##### Source

When configuration is controlled through the APIC, you cannot change the configuration through the 
ASA CLI. This means that the CLIs for any feature that you configure through the APIC are disabled on 
the ASA. However, you may use the CLI to configure management access to the ASA. Operational and 
status commands, such as troubleshooting commands and show commands, are also available through 
the CLI. 
Note
With APIC integration, you can only use ASDM for monitoring purposes. You cannot change 
the configuration using ASDM. 
For information about how to use ASDM for monitoring, see the Cisco ASA Series General Operations 
ASDM Configuration Guide
 for the specified feature and release that you are using. 
Service Function Insertion
When a service function is inserted in the service graph between applications, traffic from these 
applications is classified by the APIC and identified using a tag in the overlay network. Service functions 
use the tag to apply policies to the traffic. For the ASA integration with the APIC, the service function 
forwards traffic using either routed or transparent firewall operation.

##########
##### Data

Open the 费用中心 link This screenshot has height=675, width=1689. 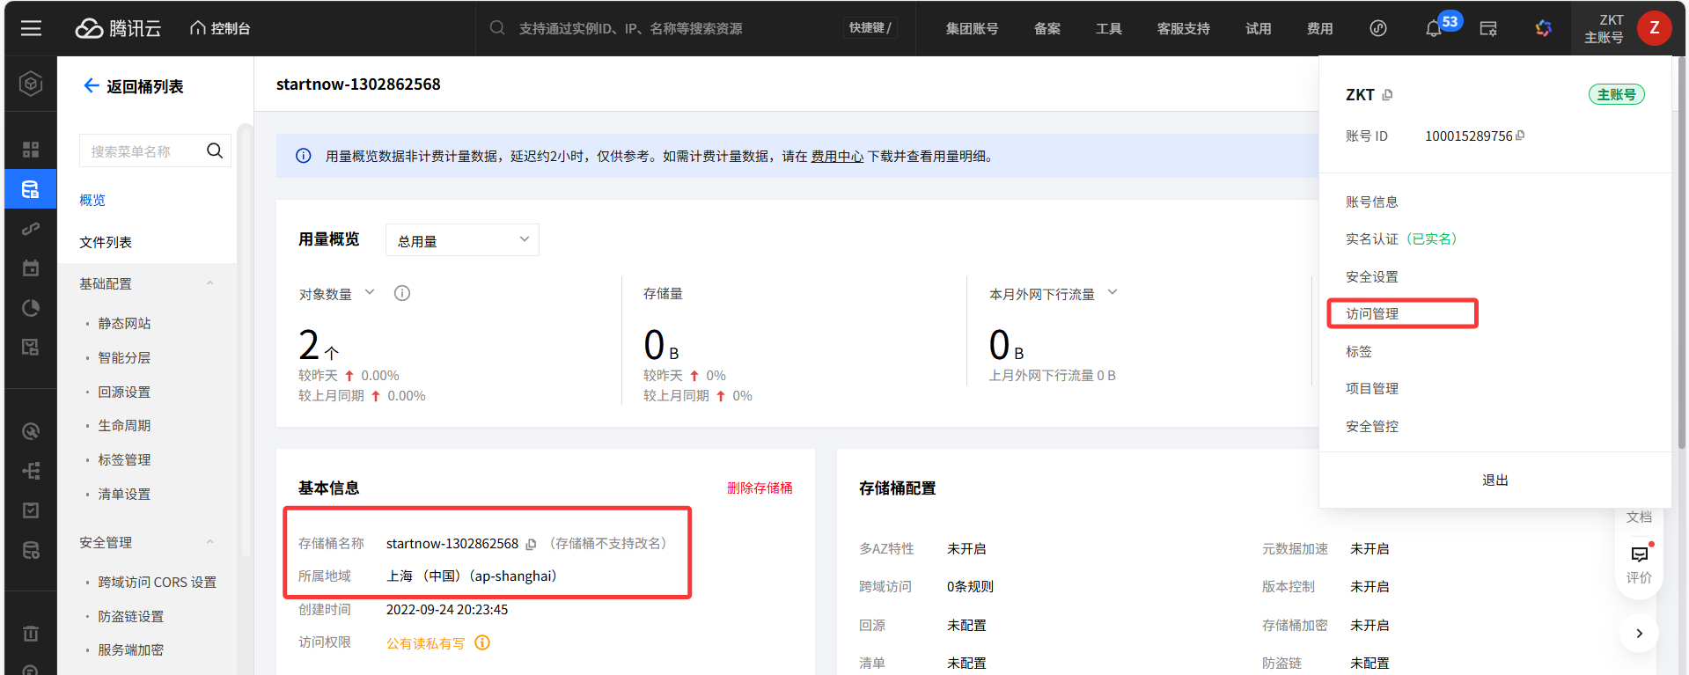[836, 157]
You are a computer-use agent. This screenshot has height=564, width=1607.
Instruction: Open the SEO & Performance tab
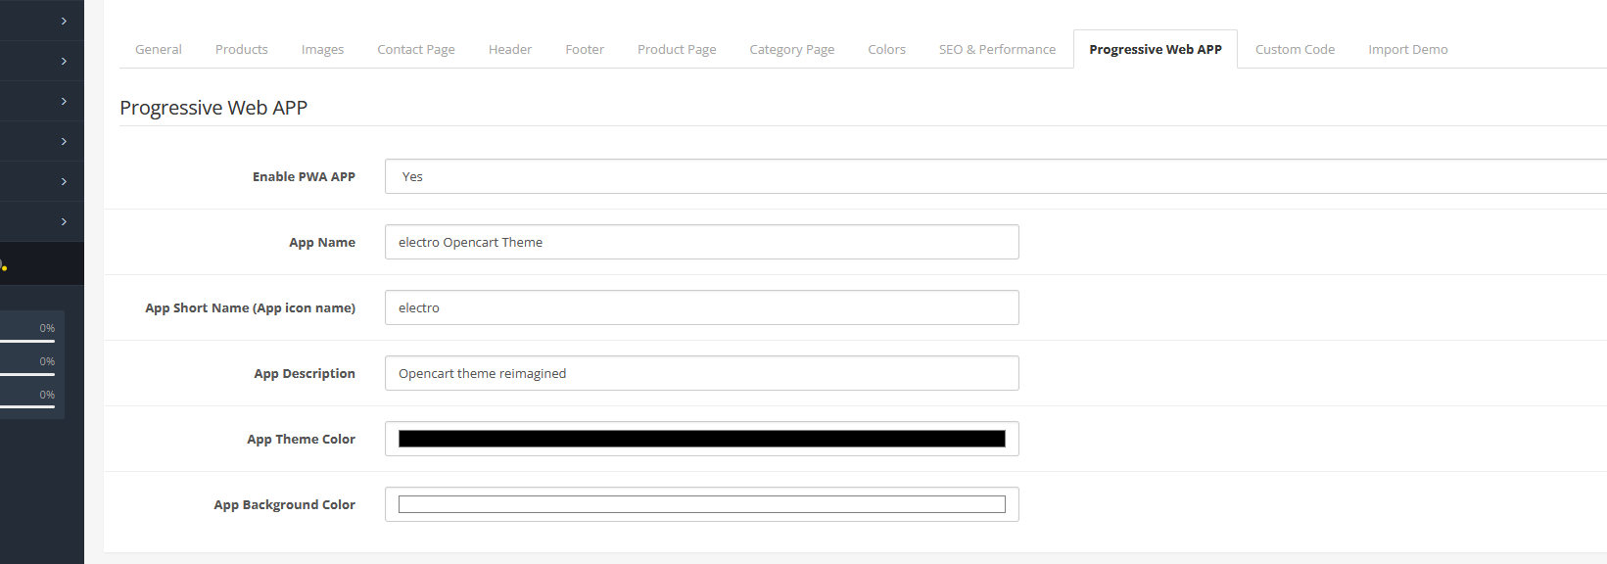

##########

■ Work required
Proceed with the ASA–APIC integration text, starting right after its final sentence. The data is separate from the ASA–APIC integration text.

■ Answer to this problem
For information about the APIC, see the “Cisco Application Centric Infrastructure” chapter of the ACI 
Fundamentals
 guide.
For information about service graphs, see the “Configuring a Service Graph” chapter of the Cisco APIC 
Layer 4 to Layer 7 Services Deployment Guide.
For information about the insertion of Layer 4 to Layer 7 services, see the “Overview” chapter of the 
Cisco APIC Layer 4 to Layer 7 Services Deployment Guide.